What is the Truth?
I think you have misspoke. Pontus Pilate actually said, “What is truth?” and that is altogether a different question. By adding the article, you've merely kicked the can down the road, so let me explain.
Aristotle held that, “ If I say a thing is such and such, and it is, I have spoken the truth.” Correct in its way but facile, so please now imagine a table. All tables have a similar form and function, features that Wittgenstein might call “tableness.” Some tables of course will have more of these features than others, or as he put it, “A robin is more of a bird than an ostrich.” I understand that both have feathers, but think about birds and you'll get what he means.
Language contains only labels, pointing towards certain objects about which we have some consensus. Think about it. Verbs describe actions and nouns are concepts, and dictionaries merely exist to record the current consensus on meaning.
So if you're not sure what a table might be, look in Websters and you'll find a definition, but what does that have to say about truth. As Nietzsche put it, all language is metaphor, its various meanings more or less shared between the people who currently speak it. How close that sharing depends on what noun is in play. We can agree about tables, but what about the abstract concepts like love or justice? Your truth is true just for you? Let's leave Aristotle and his facts, returning instead to Pilate and what is truth?

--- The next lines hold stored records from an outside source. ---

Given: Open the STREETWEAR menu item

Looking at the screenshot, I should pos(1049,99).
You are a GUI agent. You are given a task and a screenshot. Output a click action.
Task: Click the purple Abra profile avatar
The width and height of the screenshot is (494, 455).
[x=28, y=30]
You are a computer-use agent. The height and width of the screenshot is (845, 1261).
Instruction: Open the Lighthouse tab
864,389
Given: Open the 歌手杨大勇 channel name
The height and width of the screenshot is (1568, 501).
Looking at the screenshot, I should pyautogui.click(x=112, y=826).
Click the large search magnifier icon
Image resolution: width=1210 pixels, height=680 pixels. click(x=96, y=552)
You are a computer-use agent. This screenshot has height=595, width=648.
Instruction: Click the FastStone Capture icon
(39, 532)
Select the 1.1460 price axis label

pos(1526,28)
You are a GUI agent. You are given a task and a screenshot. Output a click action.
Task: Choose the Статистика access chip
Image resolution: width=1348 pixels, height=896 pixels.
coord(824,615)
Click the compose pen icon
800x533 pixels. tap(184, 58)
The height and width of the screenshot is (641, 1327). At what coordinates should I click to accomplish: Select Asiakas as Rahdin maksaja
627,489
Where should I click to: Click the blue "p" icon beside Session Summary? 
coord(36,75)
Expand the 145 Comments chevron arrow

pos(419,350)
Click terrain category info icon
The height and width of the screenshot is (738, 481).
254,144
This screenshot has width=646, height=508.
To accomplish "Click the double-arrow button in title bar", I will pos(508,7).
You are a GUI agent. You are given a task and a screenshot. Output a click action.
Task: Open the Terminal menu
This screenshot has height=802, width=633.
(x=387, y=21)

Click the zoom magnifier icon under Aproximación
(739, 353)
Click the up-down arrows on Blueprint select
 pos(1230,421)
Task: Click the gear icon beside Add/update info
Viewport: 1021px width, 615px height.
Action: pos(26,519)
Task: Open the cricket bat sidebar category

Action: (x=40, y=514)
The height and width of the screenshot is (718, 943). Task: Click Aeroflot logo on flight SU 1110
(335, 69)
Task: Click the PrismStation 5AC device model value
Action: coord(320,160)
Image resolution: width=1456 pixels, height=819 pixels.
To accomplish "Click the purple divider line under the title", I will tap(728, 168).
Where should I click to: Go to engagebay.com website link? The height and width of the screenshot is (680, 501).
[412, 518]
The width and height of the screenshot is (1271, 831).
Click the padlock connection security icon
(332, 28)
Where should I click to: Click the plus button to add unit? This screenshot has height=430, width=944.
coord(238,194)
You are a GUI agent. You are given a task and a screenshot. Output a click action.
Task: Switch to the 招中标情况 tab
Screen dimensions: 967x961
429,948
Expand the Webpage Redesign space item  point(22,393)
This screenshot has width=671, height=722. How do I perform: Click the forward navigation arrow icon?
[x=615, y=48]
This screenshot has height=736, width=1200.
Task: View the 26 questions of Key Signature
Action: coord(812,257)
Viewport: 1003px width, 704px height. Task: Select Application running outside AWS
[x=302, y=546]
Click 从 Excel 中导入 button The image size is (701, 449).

In the material universe, there can only be probability. As Hume so cleverly asked, “How do we know the Sun will rise tomorrow?” It has such an excellent record of coming up, we can have expectations about tomorrow. That makes for strong probability, but is that the same as truth? The universe could end overnight, and no more Sun tomorrow. Our so-called scientific laws are only mathematical models approximating real world behaviours, eith some more accurate than others. As Box so beautifully put it, “All models are wrong but some are useful.”
The same is true on any empiricism. There are for example facts in history. The French Revolution started in 1789. That is a fact in evidence and clearly true, but what was the meaning of the French Revolution? Now we're inot opinion.
The Greeks believed there were absolutes. Truth, goodness and beauty they called the transcendentals, perfected outside our universe with only types and shadows seen within our world. To understand what this means, I suggest you google Botticelli's Venus Arising and study her eyes close up. A Neo-Platonist, he set out to capture Absolute Beauty, and you will find he got very close, her eyes are drawing you with a sense of home and safety, of peace not as we describe it (the absence of conflict) but more like the Jewish word shalom.
Of course, if Jesus was the Son of God, then Pilate was badly mistaken. God, if He exists at all, must surely exist beyond (before) our universe where there can be no atrophy or decay, or how would He be an absolute God, and such a place, being perfect, would have to feature perfect truth, goodness and beauty. Christ, by coming from there to here, expresses Botticelli's intention, the Absolute coming through the curtain to enter our time limited and decaying world. The, as Jesus pointed out, you would have truth, though expressed as a person and not an idea.
If however there is no God, then there can be no truth, only probability and what we hope are good enough approximations to keep us going, decay and death the only remaining certainties.